The amount of junk e-mail being sent across the globe has seen a dramatic fall in recent months.
The volume of spam has dropped steadily since August, but the Christmas period saw a precipitous decline.
One security firm detected around 200 billion spam messages being sent each day in August, but just 50 billion in December.
While the reasons for the decline are not fully understood, spam watchers warn the lull may not last.
Around the Christmas holidays, three of the largest spam producers curtailed their activity, Paul Wood, a senior analyst at Symantec Hosted Services told BBC News.
"But it's hard to say why," he added.
The vast majority of spam is sent by networks of infected computers known as botnets.
One of these botnets, known as Rustock, was at its peak responsible for between 47% to 48% of all spam sent globally, said Mr Wood.
In December, Rustock was responsible for just 0.5% of global spam, he said.
At the same time, two other prominent spamming botnets, Lethic and Xarvester, also went quiet.
There have been huge drops in spam levels before, said Mr Wood.
"Usually they have been associated with the botnets being disrupted. As far as we can tell Rustock is still intact," he added.
That means those controlling Rustock could have continued churning out masses of spam, but for whatever reason, have chosen not to.
One possible explanation is that the spammers are simply regrouping ahead of a new campaign.

- [WORK INSTRUCTIONS]:
**A.** List every botnet that the spam article names.
**B.** Transcribe the part of the spam article that opens with the words "At the same" and closes with "a new campaign.".

- [EXCERPTED RECORDS]:
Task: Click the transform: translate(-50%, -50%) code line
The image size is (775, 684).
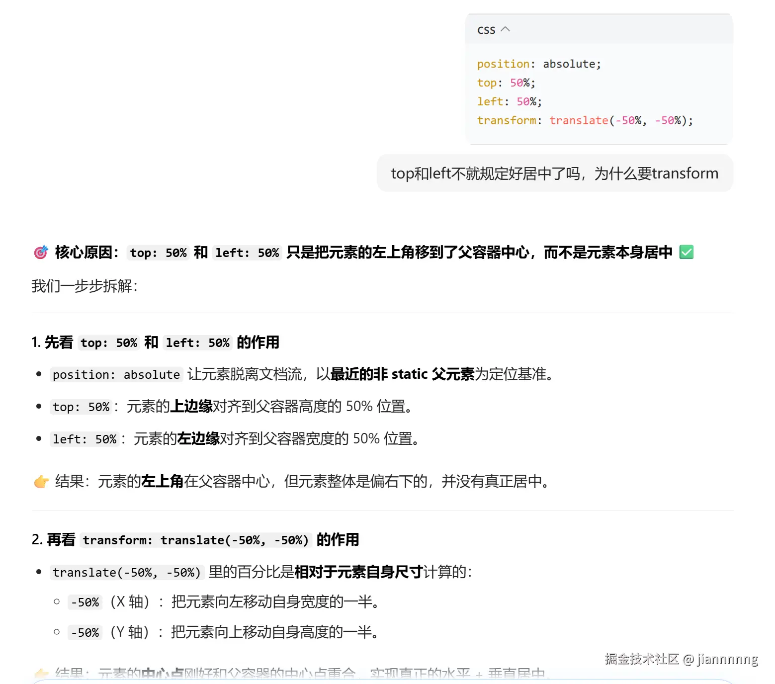Action: [585, 120]
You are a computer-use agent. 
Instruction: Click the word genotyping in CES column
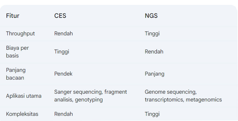click(x=89, y=100)
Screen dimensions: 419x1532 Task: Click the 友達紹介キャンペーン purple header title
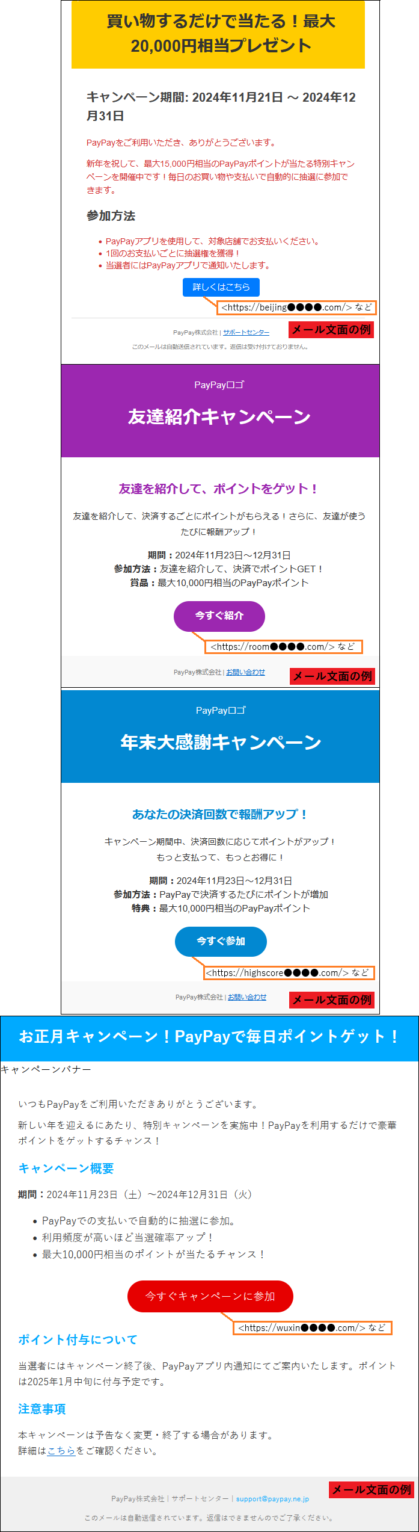(219, 416)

- [PER-TASK ANSWERS]:
**A.** Rustock, Lethic, Xarvester

**B.**
At the same time, two other prominent spamming botnets, Lethic and Xarvester, also went quiet.
There have been huge drops in spam levels before, said Mr Wood.
"Usually they have been associated with the botnets being disrupted. As far as we can tell Rustock is still intact," he added.
That means those controlling Rustock could have continued churning out masses of spam, but for whatever reason, have chosen not to.
One possible explanation is that the spammers are simply regrouping ahead of a new campaign.